The peptide TAT-I24, a fusion of the TAT peptide (amino acids 48-60) and the 9-mer peptide I24, has been previously shown to neutralize several double-stranded (ds) DNA viruses in vitro. We have now extended the testing to potentially sensitive RNA viruses and analyzed the antiviral effect of the peptide against Severe Acute Respiratory Syndrome Coronavirus-2 (SARS-CoV-2). In Vero E6 cells, TAT-I24 neutralized the human 2019-nCoV isolate (Wuhan variant) in a dose-dependent manner, while it was unable to neutralize two SARS-CoV-2 variants of concern, Delta and Omicron.
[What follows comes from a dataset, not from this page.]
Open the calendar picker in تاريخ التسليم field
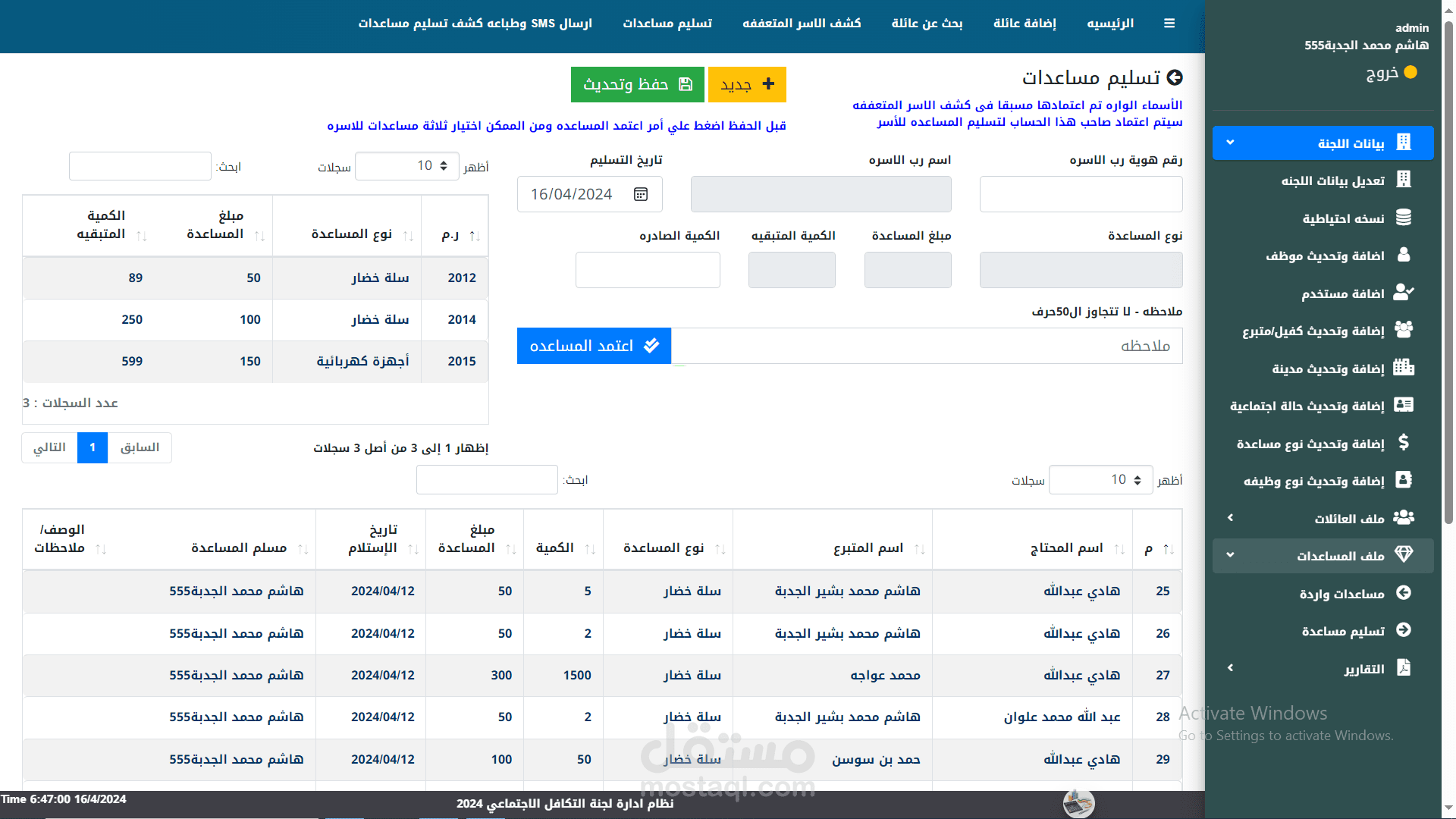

Moreover, TAT-I24 could not significantly neutralize any of the SARS-CoV-2 variants in the human lung carcinoma cell line Calu-3, which provides an alternative entry route for SARS-CoV-2 by direct membrane fusion. Therefore, a possible dependence on virus uptake by endocytosis was investigated by exposing Vero E6 cells to chloroquine (CQ), an inhibitor of endosomal acidification. The Wuhan variant was highly sensitive to inhibition by CQ, an effect which was further enhanced by TAT-I24, while the Delta variant was less sensitive to inhibition by higher concentrations of CQ compared to the Wuhan variant. The microscopic analysis of COS-7 cells using a rhodamine-labeled TAT-I24 (Rho-TAT-I24) showed the endosomal localization of fluorescent TAT-I24 and co-localization with transfected GFP-Rab14 but not GFP-Rab5. As these proteins are found in distinct endosomal pathways, our results indicate that the virus entry pathway determines sensitivity to the peptide.